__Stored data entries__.
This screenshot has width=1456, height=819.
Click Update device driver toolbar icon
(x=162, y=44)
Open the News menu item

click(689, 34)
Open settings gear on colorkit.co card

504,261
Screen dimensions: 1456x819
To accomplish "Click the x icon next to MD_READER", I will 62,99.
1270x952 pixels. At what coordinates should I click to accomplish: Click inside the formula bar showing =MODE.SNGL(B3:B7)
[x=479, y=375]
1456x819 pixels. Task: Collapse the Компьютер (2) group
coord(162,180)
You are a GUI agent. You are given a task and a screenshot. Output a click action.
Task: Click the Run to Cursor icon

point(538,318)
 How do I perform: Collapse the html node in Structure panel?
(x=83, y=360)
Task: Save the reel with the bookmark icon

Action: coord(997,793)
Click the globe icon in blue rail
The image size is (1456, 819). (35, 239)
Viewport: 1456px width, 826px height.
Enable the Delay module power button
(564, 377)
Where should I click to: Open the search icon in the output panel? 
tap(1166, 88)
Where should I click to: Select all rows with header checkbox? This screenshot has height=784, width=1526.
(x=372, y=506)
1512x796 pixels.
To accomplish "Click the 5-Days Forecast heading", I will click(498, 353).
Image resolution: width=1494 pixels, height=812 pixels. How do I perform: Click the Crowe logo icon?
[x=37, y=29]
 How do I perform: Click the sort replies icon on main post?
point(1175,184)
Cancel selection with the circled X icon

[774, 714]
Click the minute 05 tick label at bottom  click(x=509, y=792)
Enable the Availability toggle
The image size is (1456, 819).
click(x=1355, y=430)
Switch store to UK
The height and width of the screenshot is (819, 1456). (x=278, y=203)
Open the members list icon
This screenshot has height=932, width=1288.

__ASSIGNMENT__. Take the lines above from the one containing "Screen dimensions: 1456x819" down to the one containing "You are a GUI", and transcribe them exactly, both ends included.

__WRITTEN ANSWER__.
Screen dimensions: 1456x819
To accomplish "Click the x icon next to MD_READER", I will 62,99.
1270x952 pixels. At what coordinates should I click to accomplish: Click inside the formula bar showing =MODE.SNGL(B3:B7)
[x=479, y=375]
1456x819 pixels. Task: Collapse the Компьютер (2) group
coord(162,180)
You are a GUI agent. You are given a task and a screenshot. Output a click action.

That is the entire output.